─── TRECHO CITADO

Vale lembrar que a etapa escolar que incluía estudantes dessa faixa etária estava praticamente universalizada no Brasil antes da pandemia do novo coronavírus.
Desafios para a volta às aulas presenciais
Desde o fechamento das escolas, especialistas afirmam que a evasão e o abandono escolar serão os principais desafios dos municípios, estados e do governo federal no retorno das aulas presenciais.
Esses dados começam a dar a dimensão do problema que vamos ter, especialmente no ano que vem, durante o período de rematrícula. Temos um primeiro sinal de que o impacto vai ser grande, tanto de alunos fora da escola, quanto daqueles que estão com defasagem na aprendizagem."
Gabriel Corrêa, gerente de Políticas Educacionais do Todos pela Educação
Em relação aos alunos de 15 a 17 anos, cerca de 407,4 mil estão fora da escola. Em 2019, eram mais de 670 mil. Para Corrêa, os dados do ensino médio —considerada a etapa mais desafiadora— ainda não espelharam a realidade da pandemia.
"As famílias de crianças mais novas indicaram o abandono, enquanto os jovens por mais que não estivessem acompanhando as aulas, ainda se consideram das escolas. É preciso acompanhar de perto", avalia Corrêa. Ele foi responsável pela análise, que observou os microdados da Pnad Contínua e fez as comparações com anos anteriores.
Alunos negros de baixa renda são ainda mais vulneráveis
Entre os motivos para abandono ao longo da pandemia estão a necessidade de trabalhar para complementar a renda familiar e a falta de acesso à internet para acompanhar as aulas remotas. Análise feita pelo Plano CDE mostra que as famílias de alunos negros têm 63% mais risco de ter medo da evasão de seus filhos do que pais de estudantes brancos.
Quando o recorte também inclui a condição social, o cenário fica ainda pior: entre os alunos negros de famílias com renda de até dois salários mínimos, o medo de desistência chegou a 50%.
Para entender o tamanho do problema, o gerente de Políticas Educacionais do Todos sugere que as secretarias de Educação tenham registros "consolidados, informativos de todos os alunos que atendem" com o objetivo de identificar quem são os estudantes em evasão e os que correm o risco.
Corrêa afirma também que as redes devem trabalhar com os problemas que levam os alunos a abandonarem os estudos. "São problemas educacionais, de alunos que não enxergam sentido em continuar já que estão atrasados na aprendizagem, mas há problemas sociais", explica.
Uma "estratégia intersetorial" é o ideal para mitigar os efeitos da pandemia. "Educação precisa trabalhar com assistência social e a Saúde, por exemplo", sugere.
Estudo feito pelo centro de pesquisas educacionais Iede (Interdisciplinaridade e Evidências no Debate Educacional) e pelo Comitê de Educação do IRB (Instituto Rui Barbosa), em parceria com tribunais de contas, mostrou que o risco de evasão escolar atinge até um terço de alunos do 9º ano no Norte e Nordeste.
Nessas mesmas regiões, o risco de evasão pode afetar quase 25% para estudantes do ensino médio.
Quem não abandonou está com aprendizagem atrasada
O levantamento também revela um aumento no número de alunos de 6 a 14 anos que frequentam a pré-escola —a etapa se destina a crianças de 4 e 5 anos. Eram cerca de 396,8 mil em 2019 e passaram a cerca de 702,7 mil em 2021. Em termos percentuais, os números representam uma alta de 1,5% para 2,8% do total da faixa etária de 6 a 14 anos.
De acordo com o Todos, são os maiores valores absolutos e relativos da série histórica, que começou em 2012.
Em relação ao Ensino Médio, o número de jovens de 15 a 17 anos que estão em outras etapas, como ensino fundamental ou EJA (Educação de Jovens e Adultos), aumentou de 1,6 milhão no ano passado para 1,9 milhão para 2021.
"Não é só estar na escola, mas estar no ano escolar em que se é esperado. Precisamos olhar para a trajetória desses estudantes", afirma Corrêa.

──────
─── ITENS LISTADOS

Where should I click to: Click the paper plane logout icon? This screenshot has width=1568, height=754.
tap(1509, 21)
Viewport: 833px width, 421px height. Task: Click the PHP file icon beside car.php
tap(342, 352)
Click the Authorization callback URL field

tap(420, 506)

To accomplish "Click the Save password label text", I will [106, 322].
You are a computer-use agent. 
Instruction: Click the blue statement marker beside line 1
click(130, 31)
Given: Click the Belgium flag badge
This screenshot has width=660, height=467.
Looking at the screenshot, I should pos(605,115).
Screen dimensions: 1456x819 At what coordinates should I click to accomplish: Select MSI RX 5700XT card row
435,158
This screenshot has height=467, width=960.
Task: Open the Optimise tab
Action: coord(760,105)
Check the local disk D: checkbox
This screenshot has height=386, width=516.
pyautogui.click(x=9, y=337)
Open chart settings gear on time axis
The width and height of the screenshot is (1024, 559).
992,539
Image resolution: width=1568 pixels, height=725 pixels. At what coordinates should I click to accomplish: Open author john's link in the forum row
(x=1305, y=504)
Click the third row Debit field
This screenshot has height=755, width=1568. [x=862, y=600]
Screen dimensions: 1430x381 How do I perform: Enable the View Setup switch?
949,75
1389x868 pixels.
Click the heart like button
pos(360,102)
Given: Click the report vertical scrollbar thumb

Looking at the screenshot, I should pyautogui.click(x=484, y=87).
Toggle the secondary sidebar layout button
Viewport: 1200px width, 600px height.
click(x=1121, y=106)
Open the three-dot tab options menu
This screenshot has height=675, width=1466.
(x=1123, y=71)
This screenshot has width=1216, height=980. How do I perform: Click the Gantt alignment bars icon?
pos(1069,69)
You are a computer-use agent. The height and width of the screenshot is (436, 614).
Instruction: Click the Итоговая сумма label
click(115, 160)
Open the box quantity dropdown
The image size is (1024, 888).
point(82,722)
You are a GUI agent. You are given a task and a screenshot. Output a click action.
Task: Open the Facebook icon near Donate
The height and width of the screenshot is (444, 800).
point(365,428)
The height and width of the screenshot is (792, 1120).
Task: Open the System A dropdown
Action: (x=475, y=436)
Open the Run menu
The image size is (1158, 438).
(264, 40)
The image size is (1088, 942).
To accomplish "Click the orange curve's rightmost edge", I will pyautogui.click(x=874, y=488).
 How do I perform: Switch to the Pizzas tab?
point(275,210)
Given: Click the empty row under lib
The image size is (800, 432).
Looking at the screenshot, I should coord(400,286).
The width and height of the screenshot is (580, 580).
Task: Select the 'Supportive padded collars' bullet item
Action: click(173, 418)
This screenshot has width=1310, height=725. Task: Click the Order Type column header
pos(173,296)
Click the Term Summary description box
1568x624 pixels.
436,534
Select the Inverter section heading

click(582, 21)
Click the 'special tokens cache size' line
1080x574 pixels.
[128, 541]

──────

### EXERCÍCIO 1
Copie, por favor, do texto sobre evasão escolar o trecho que vai de "Em relação ao Ensino" até "milhão para 2021.", incluindo as duas pontas.
### EXERCÍCIO 2
De acordo com o texto sobre evasão escolar, quantos alunos de 15 a 17 anos estão fora da escola?

### RESPOSTA 1
Em relação ao Ensino Médio, o número de jovens de 15 a 17 anos que estão em outras etapas, como ensino fundamental ou EJA (Educação de Jovens e Adultos), aumentou de 1,6 milhão no ano passado para 1,9 milhão para 2021.

### RESPOSTA 2
Cerca de 407,4 mil.